- [TASK REQUIREMENTS]:
a: Answer these from the article on saying no:
(i) Which organization is Brett Davidson with?
(ii) In the quote attributed to Steve Jobs, what is true innovation?
(iii) In which country does the writer say they live?
b: Reproduce the article on saying no word for word, from "It might be saying ‘no’ to certain" up to and including "your main goal.".
c: Write the next part of the article on saying no, picking up after its final sentence.

[TEXT SEGMENT — start]

The power of no
In business, the temptation for us to say yes to every opportunity which comes our way can often be hard to resist. Brett Davidson, of FP Advance, puts forward a compelling argument to suggest that saying no more often can lead to greater success
Why say ‘no’?
Steve Jobs once said, “True innovation is saying no to a thousand things”. The same logic applies when you are thinking about your own business.
It might be saying ‘no’ to certain types of clients, so that you can say ‘yes’ to the clients you really want.
It might be saying ‘no’ to shiny things; ideas that seem like they might be worth pursuing, but are really just a distraction from your main goal.
Saying ‘no’ seems like such a small thing, but your future success and happiness is determined by these seemingly small choices you make every minute of the day.
Clear the clutter
All the literature which has been created on the subject of achieving your goals starts with the same thing: eliminating projects, goals, or things that you don’t really want to do in your life. But, as anyone who has tried doing this will know, it’s harder than you think.
“Getting rid of wasteful items and decisions is relatively easy. It’s eliminating things you care about that is difficult. It is hard to prevent using your time on things that are easy to rationalize, but that have little payoff. The tasks that have the greatest likelihood of derailing your progress are the ones you care about, but that aren’t truly important.” James Clear
So what stops us saying ‘no’ to the distractions? Here are a few things I’ve seen:
I know this is going to raise some hackles. I live in Britain after all, the home of good manners and politeness.

[TEXT SEGMENT — finish]
[AVAILABLE DATA — start]

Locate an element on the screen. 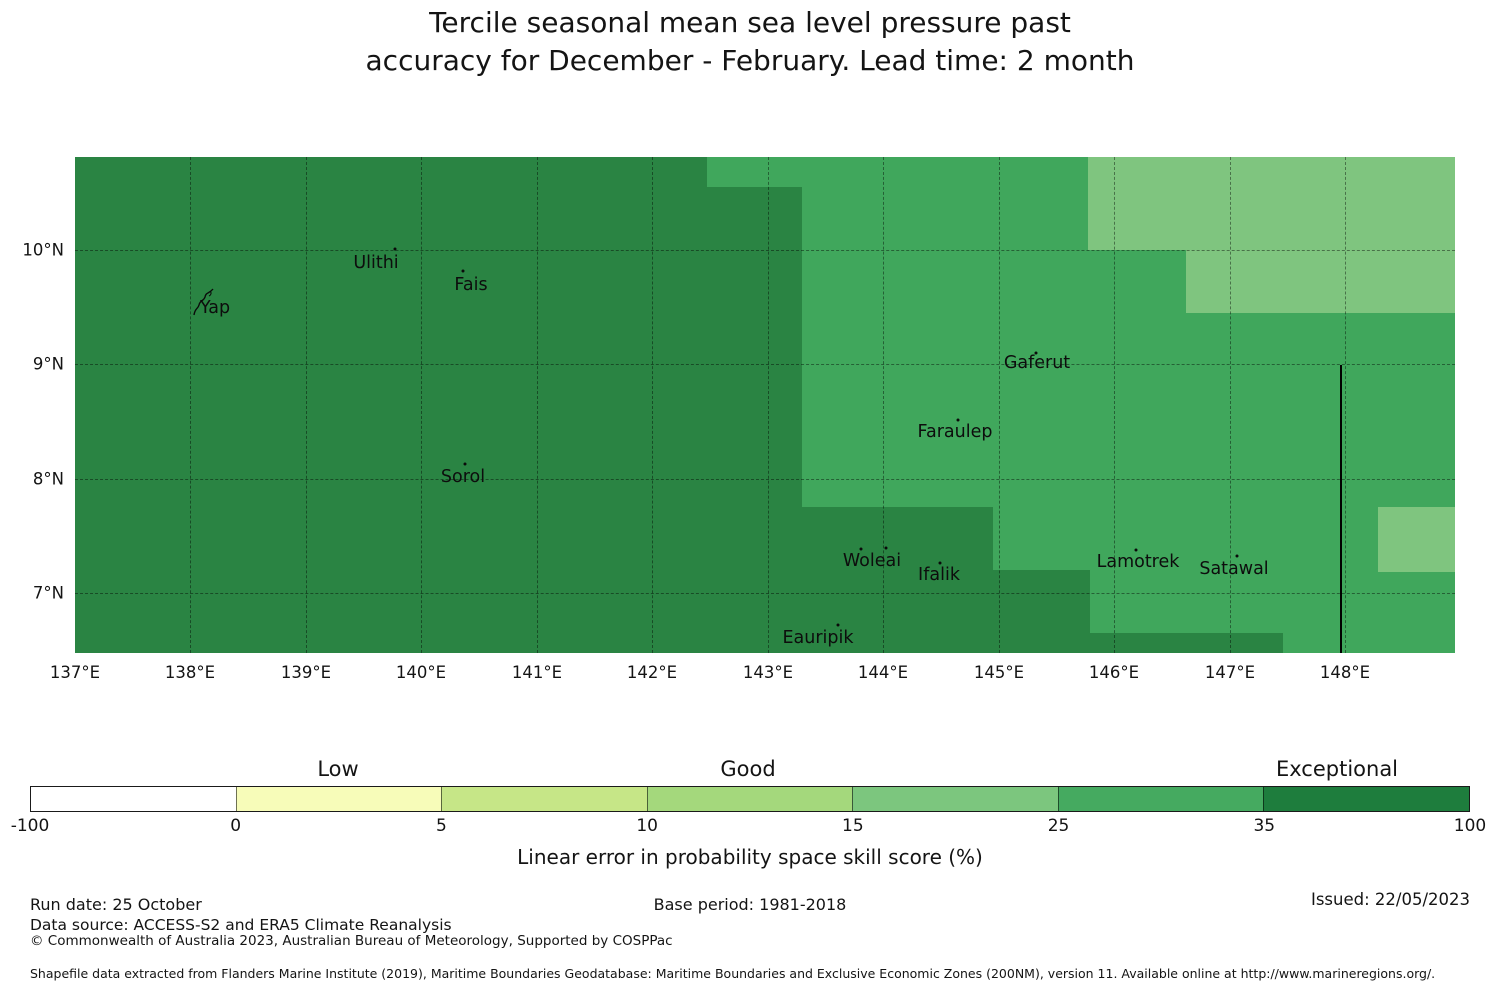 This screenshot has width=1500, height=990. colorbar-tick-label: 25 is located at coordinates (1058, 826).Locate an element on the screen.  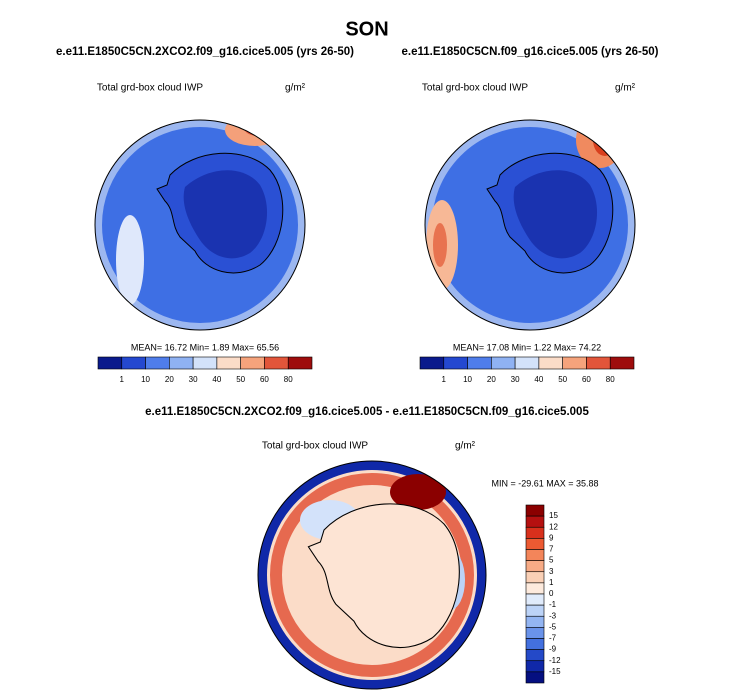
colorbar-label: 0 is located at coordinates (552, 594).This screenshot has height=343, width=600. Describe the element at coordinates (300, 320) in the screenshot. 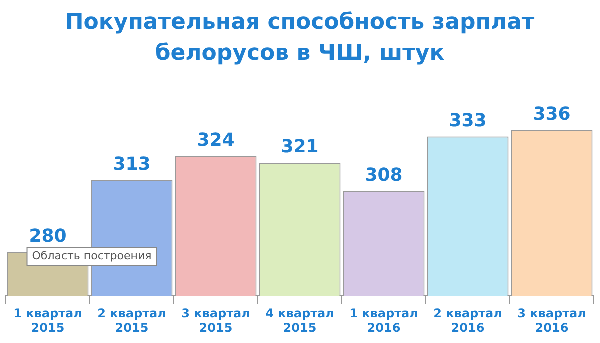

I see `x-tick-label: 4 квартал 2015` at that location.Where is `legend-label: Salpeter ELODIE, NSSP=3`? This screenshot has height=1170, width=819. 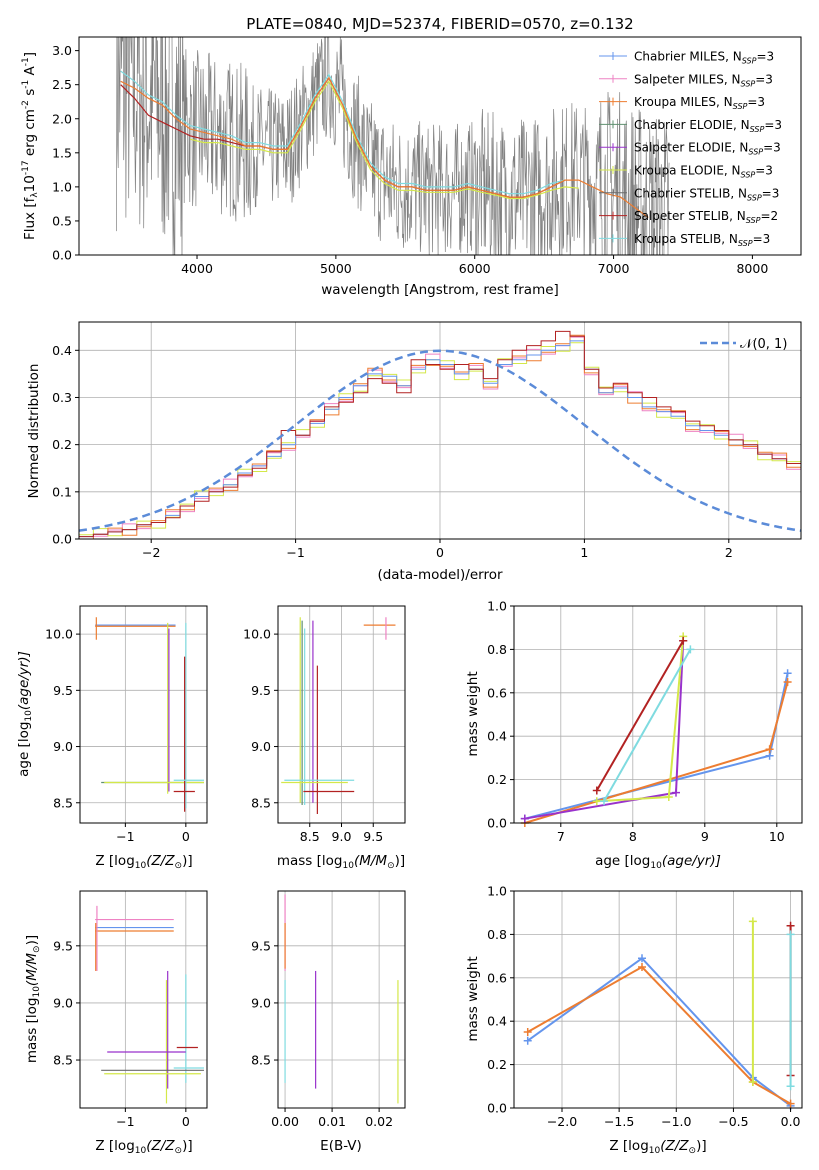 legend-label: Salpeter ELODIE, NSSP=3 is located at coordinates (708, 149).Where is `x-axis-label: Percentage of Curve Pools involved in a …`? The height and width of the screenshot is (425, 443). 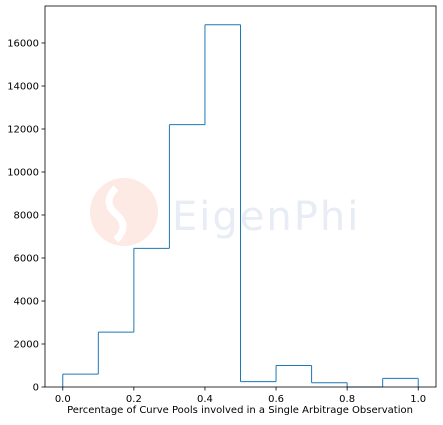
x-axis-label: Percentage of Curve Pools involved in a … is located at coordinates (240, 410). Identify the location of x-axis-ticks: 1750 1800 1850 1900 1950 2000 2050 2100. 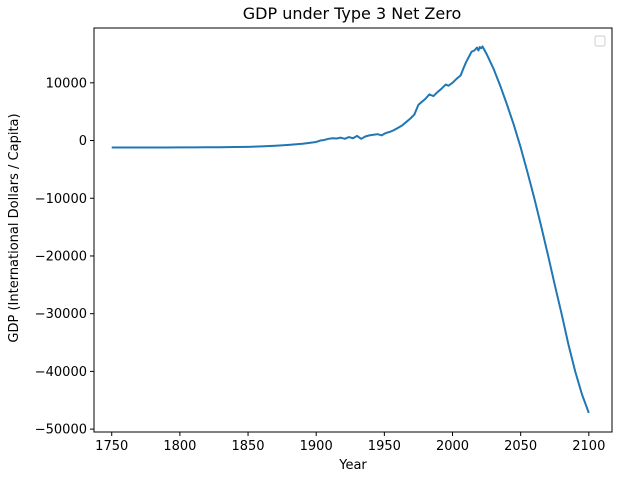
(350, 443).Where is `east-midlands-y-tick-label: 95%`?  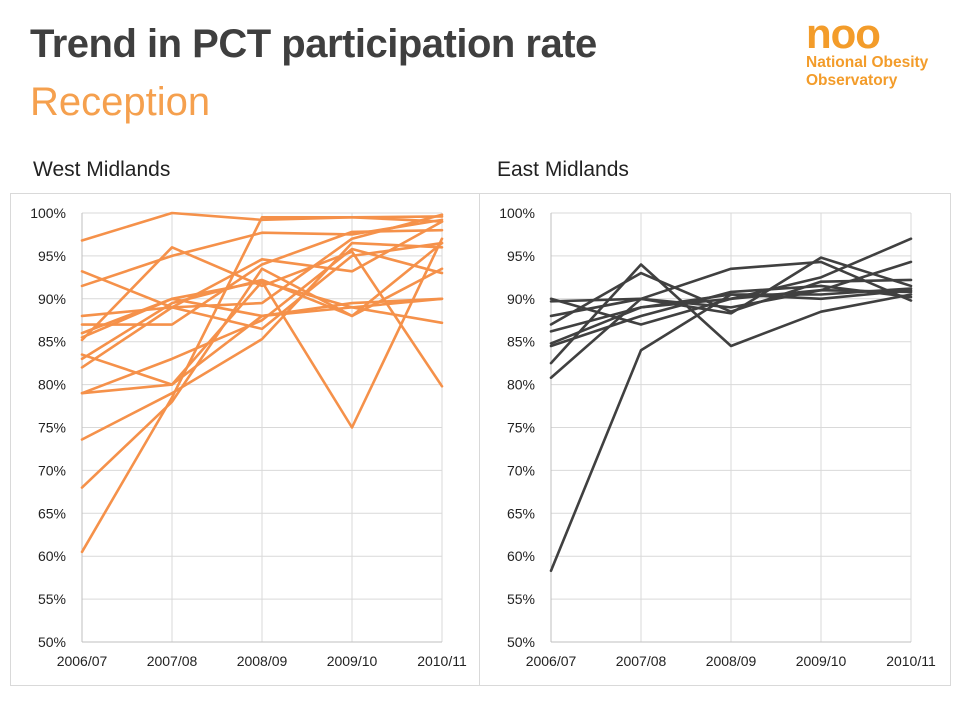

[AVAILABLE DATA — finish]
[AVAILABLE DATA — start]

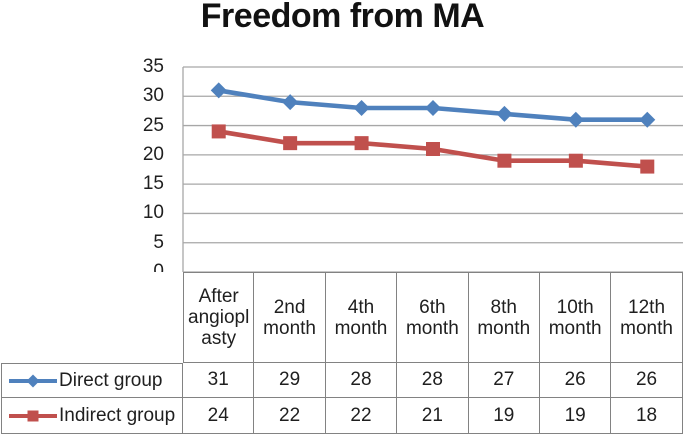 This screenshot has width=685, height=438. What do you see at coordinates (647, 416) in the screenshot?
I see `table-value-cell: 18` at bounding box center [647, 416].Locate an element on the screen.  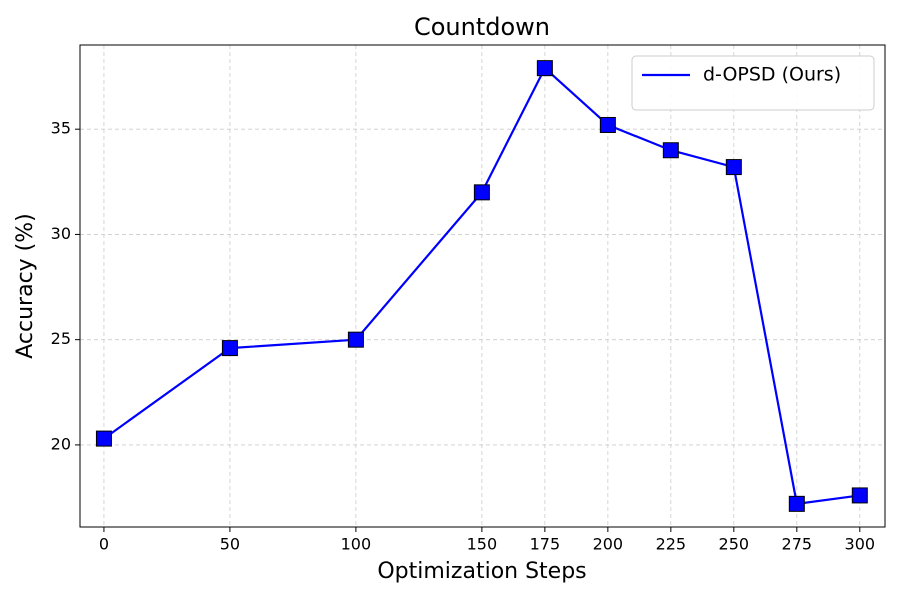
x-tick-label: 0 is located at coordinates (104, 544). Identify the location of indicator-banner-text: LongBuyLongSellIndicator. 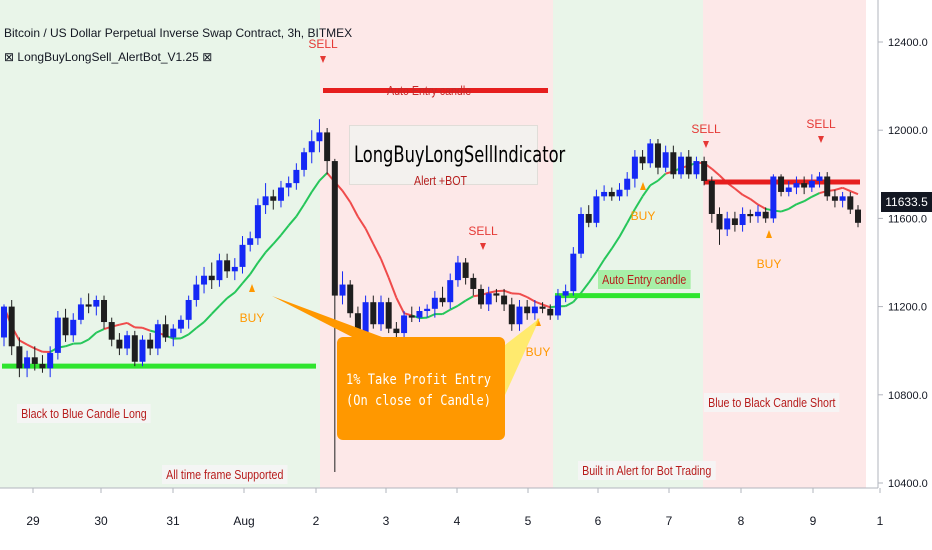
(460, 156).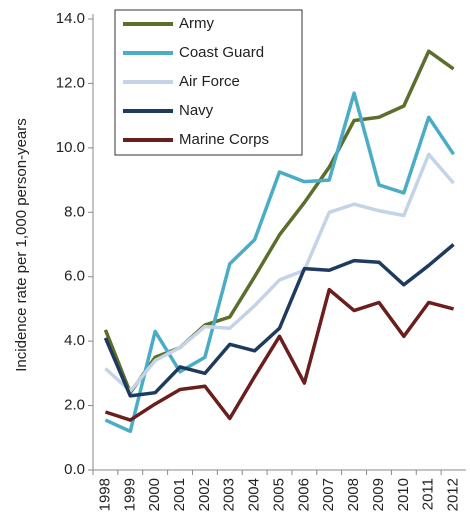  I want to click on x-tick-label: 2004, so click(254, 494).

[AVAILABLE DATA — finish]

- [ANSWER SECTION]:
a:
(i) FP Advance
(ii) Saying no to a thousand things
(iii) Britain

b:
It might be saying ‘no’ to certain types of clients, so that you can say ‘yes’ to the clients you really want.
It might be saying ‘no’ to shiny things; ideas that seem like they might be worth pursuing, but are really just a distraction from your main goal.

c:
Have you ever got involved in something you shouldn’t have and then found it extremely difficult to speak up and extricate yourself? I’m pretty sure we’ve all done that. That’s politeness keeping you stuck.
Don’t do it. You can speak up honestly, and get yourself out of whatever you shouldn’t be in. You don’t need to be rude, but if other parties get offended or upset, hey ho.
Fear Of Missing Out (or FOMO) is another one that stops us saying ‘no’. If we don’t say ‘yes’ and this new thing actually gets off the ground and goes somewhere, how are we going to look? Or feel? Like a goose, that’s how.
So we end up saying ‘yes’, when we should say “no”. Say ‘no and, if the other project does go well, you can be happy for the people involved while you stay focused on your contribution to the world.
3. Fear of success
If we actually said ‘no’ to distractions and gave this thing, whatever it is, 100% of our focus, we might just become wildly successful. Yikes. Then what? I don’t know.
When people have spoken about fear of success to me in the past, I really thought it was nonsense. However, the longer I’m around and the more I’ve examined my own behaviour and that of the clients I work with, I think there’s something to it.
I’m less interested in the words I, or my clients, say. I’m more interested in what I, and my clients, actually do. Our actions reveal more about where our heads are at than all the words we spout out.
Chasing rainbows doesn’t make you a creative entrepreneur, it makes you a person who’s not likely to succeed. What a shame.
What’s the real price of failure?
It’s hard to put a price on lost opportunity, but there are some more tangible costs that I can identify and which flow directly from the failure to say ‘no’.
The people who pay the biggest price for our inability to focus, and do what we set out to do, are our family; partners, children and grandchildren:
- They miss out on your time – When you’re not focused you spend way more time than necessary achieving very little
- They miss out on the financial rewards that could accrue if you ‘made it’ – The top 1% in any field, be it sports or business, earn 100 times what the rest earn
- They miss out on a role model – Someone who can show them how to be effective and to truly create something from nothing out in the world
How do you get better at saying ‘no’?
In my experience there is only one sure fire way to get better at saying ‘no’. It comes from knowing exactly where you are headed and what you are trying to achieve.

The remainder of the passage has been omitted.